PROBLEM TO SOLVE:
Your output should be exactly the lines from the one containing "Task: Go to the Документы tab" through the last line of the listing, and nothing else. Pictures stay out.

WORKING DATA:
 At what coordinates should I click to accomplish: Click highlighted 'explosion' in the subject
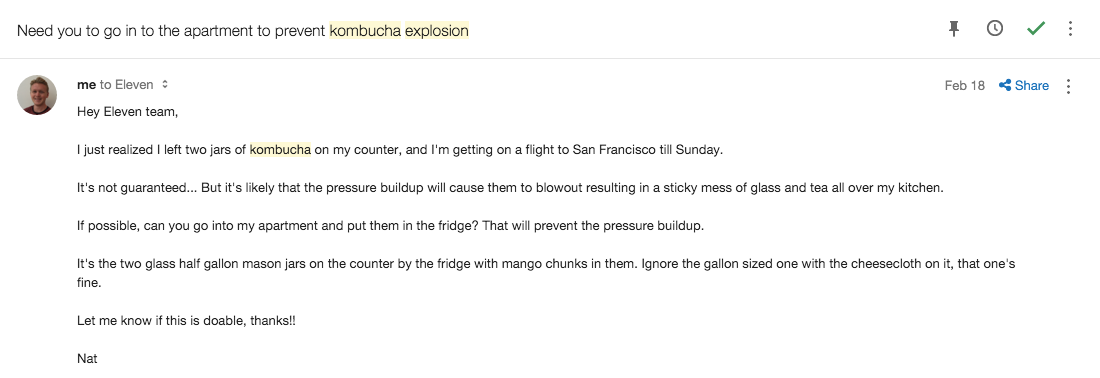[436, 31]
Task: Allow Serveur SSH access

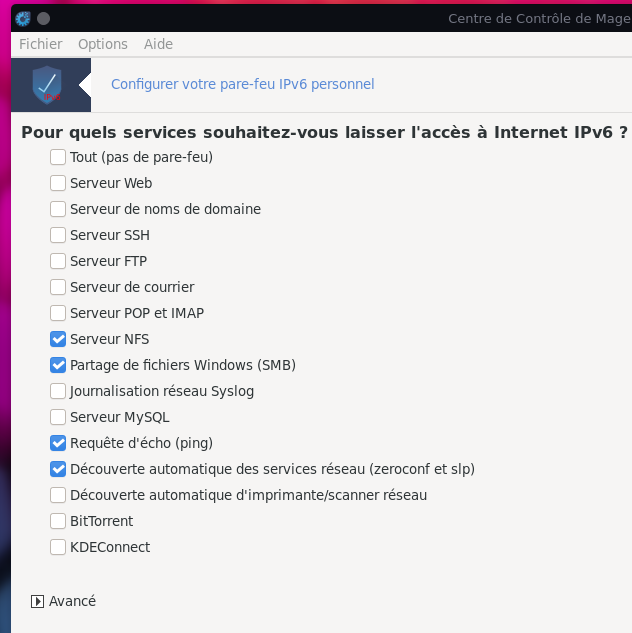Action: (58, 235)
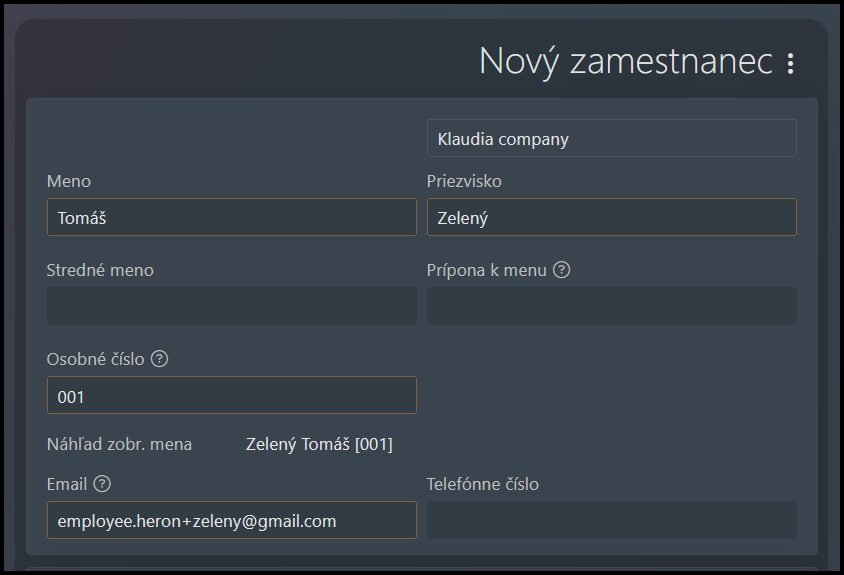Screen dimensions: 844x575
Task: Click the Email field with employee.heron address
Action: click(x=231, y=520)
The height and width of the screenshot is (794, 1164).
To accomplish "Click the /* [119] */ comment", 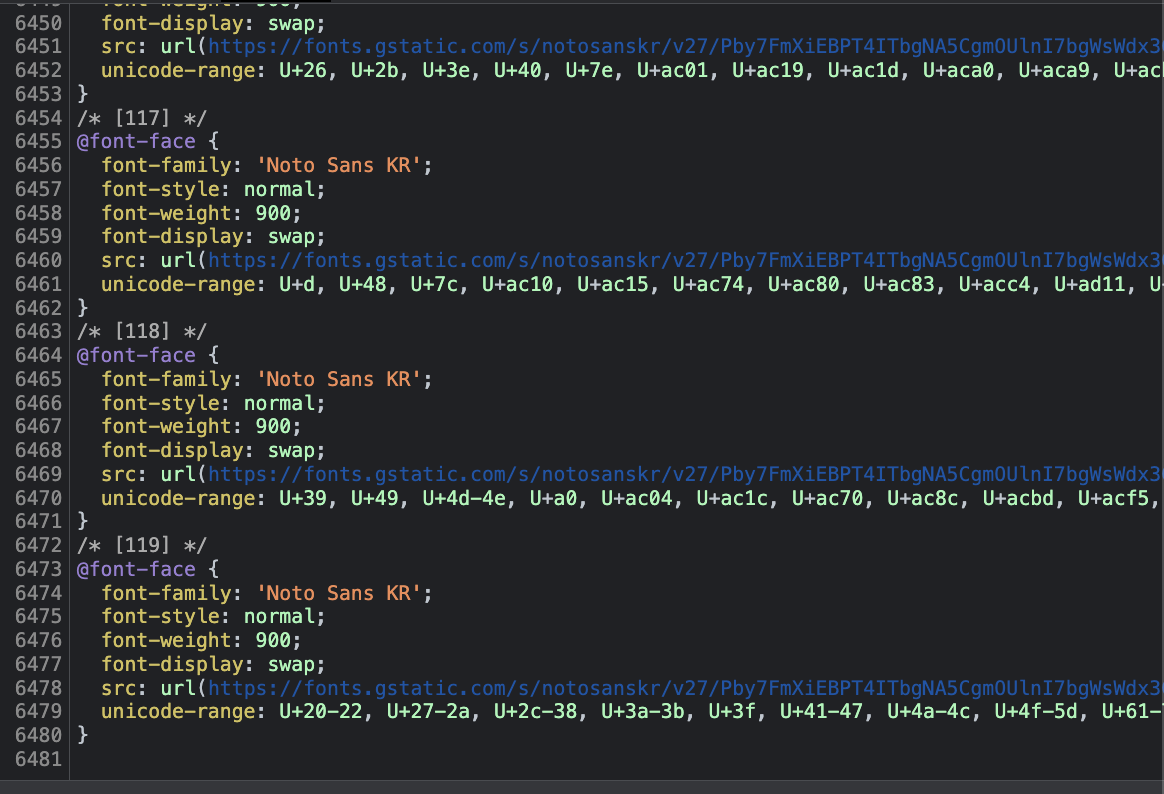I will point(142,545).
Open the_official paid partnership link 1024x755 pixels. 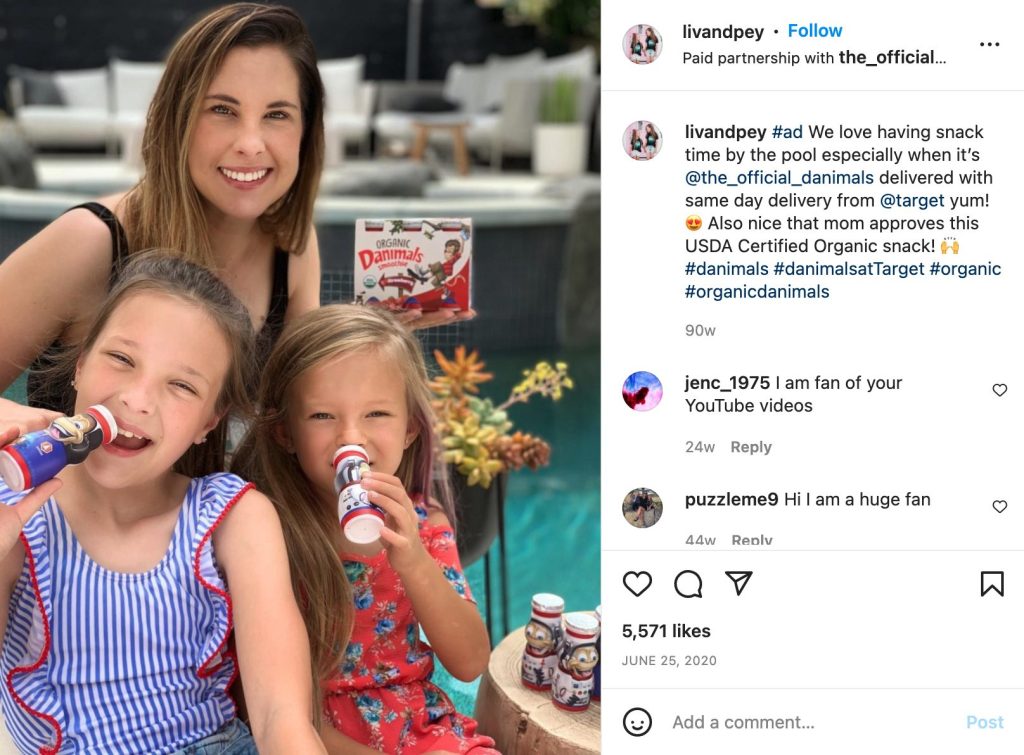[892, 57]
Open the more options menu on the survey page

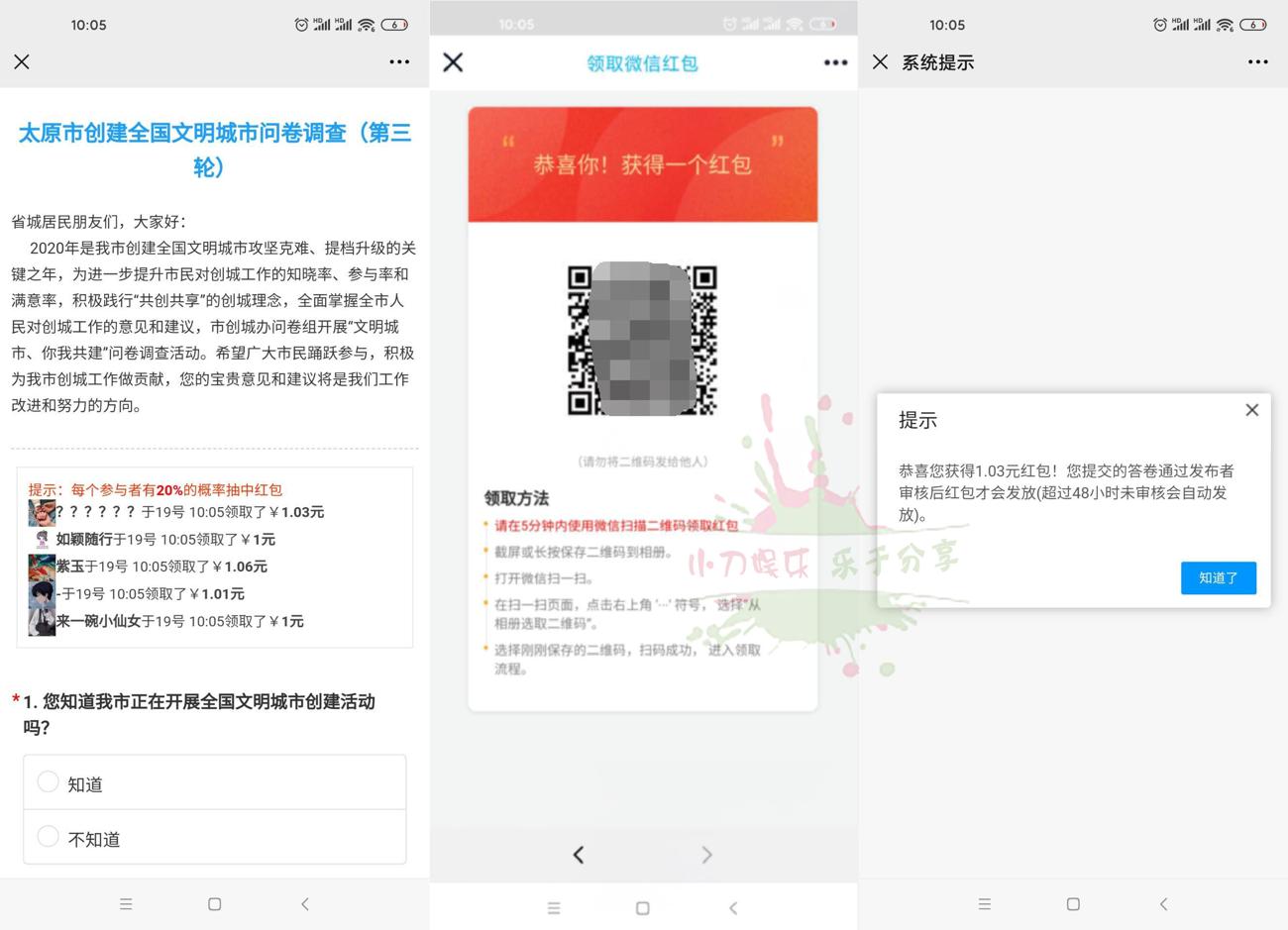[x=399, y=61]
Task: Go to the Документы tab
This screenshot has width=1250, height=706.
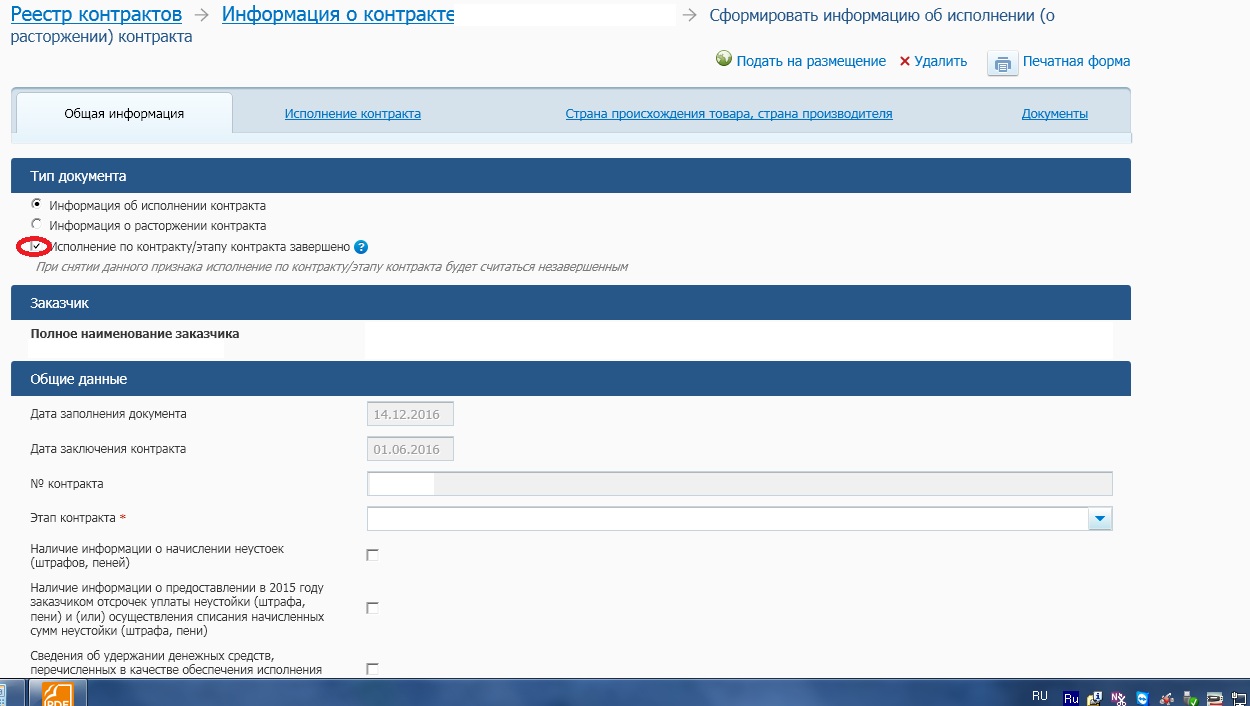Action: [x=1054, y=114]
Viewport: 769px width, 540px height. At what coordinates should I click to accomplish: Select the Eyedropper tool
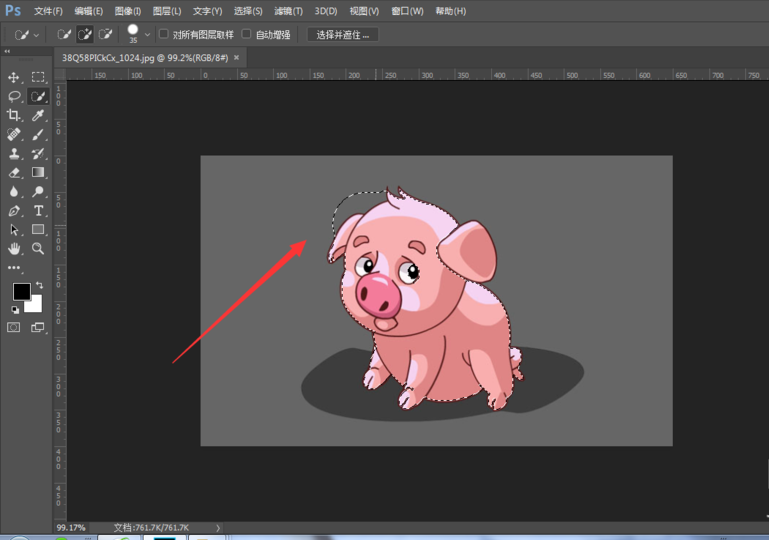click(38, 116)
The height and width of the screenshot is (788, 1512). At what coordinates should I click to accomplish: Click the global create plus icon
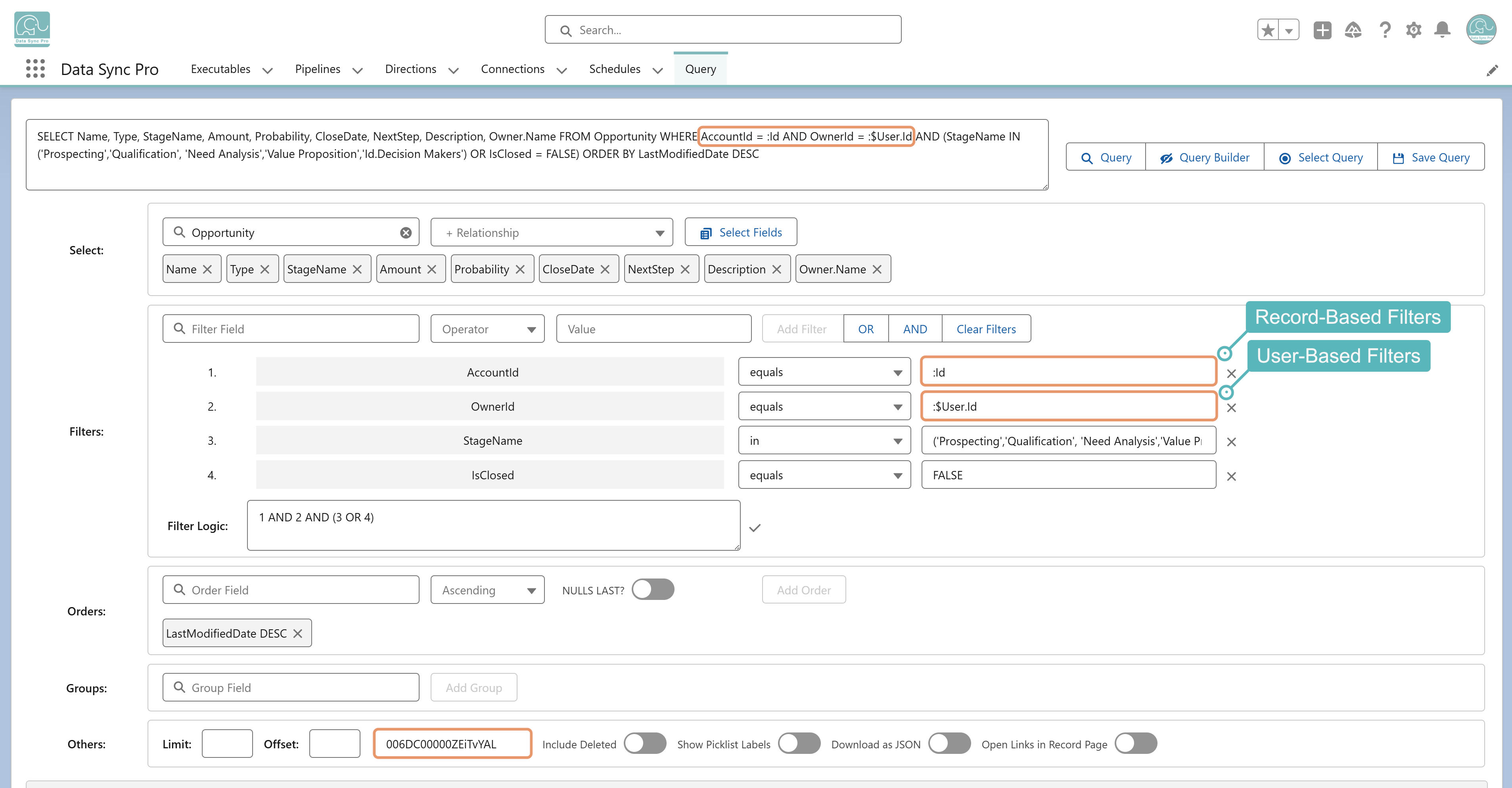pos(1322,30)
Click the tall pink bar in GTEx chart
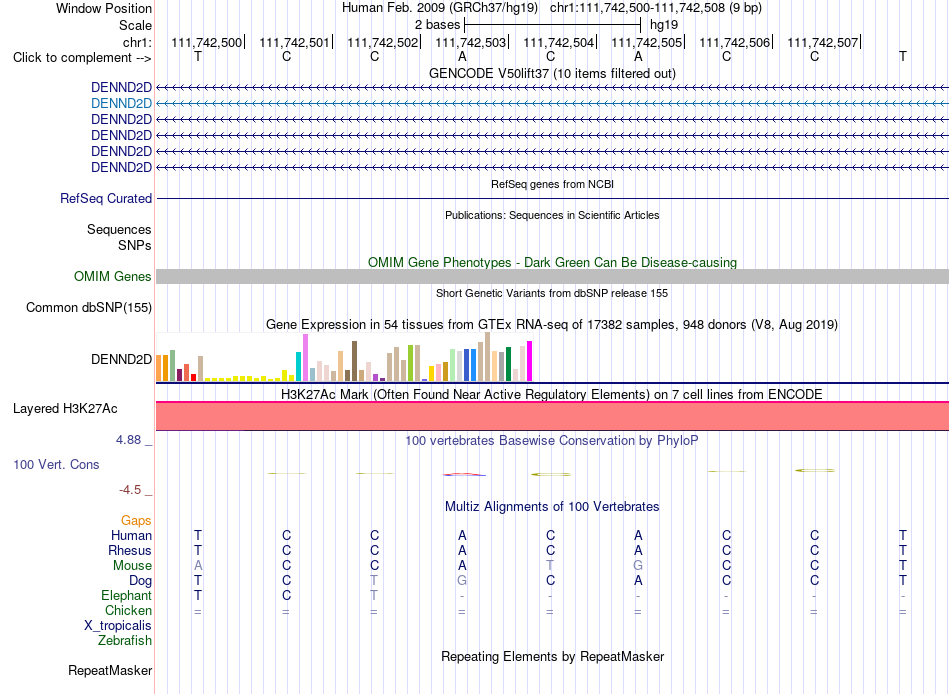The image size is (950, 694). [305, 358]
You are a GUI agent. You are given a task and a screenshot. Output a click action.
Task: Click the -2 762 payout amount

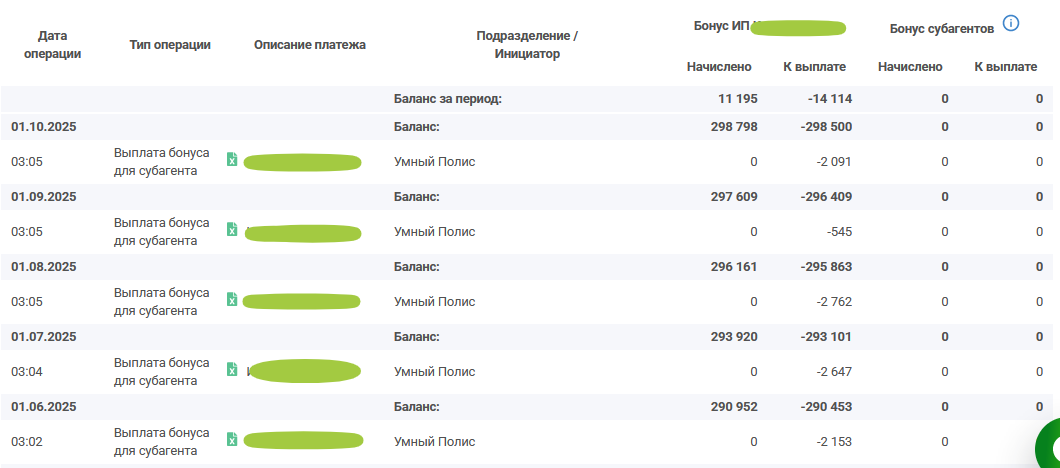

REPLY TO THE TASK:
Task: Go to the Документы tab
This screenshot has width=1250, height=706.
Action: [x=1054, y=114]
Viewport: 769px width, 540px height. At what coordinates should I click to accomplish: Select the Eyedropper tool
click(38, 116)
The height and width of the screenshot is (788, 1512). At what coordinates should I click to accomplish: Click the global create plus icon
pos(1322,30)
Click the tall pink bar in GTEx chart
The image size is (950, 694). [305, 358]
You are a GUI agent. You are given a task and a screenshot. Output a click action.
Task: Click the -2 762 payout amount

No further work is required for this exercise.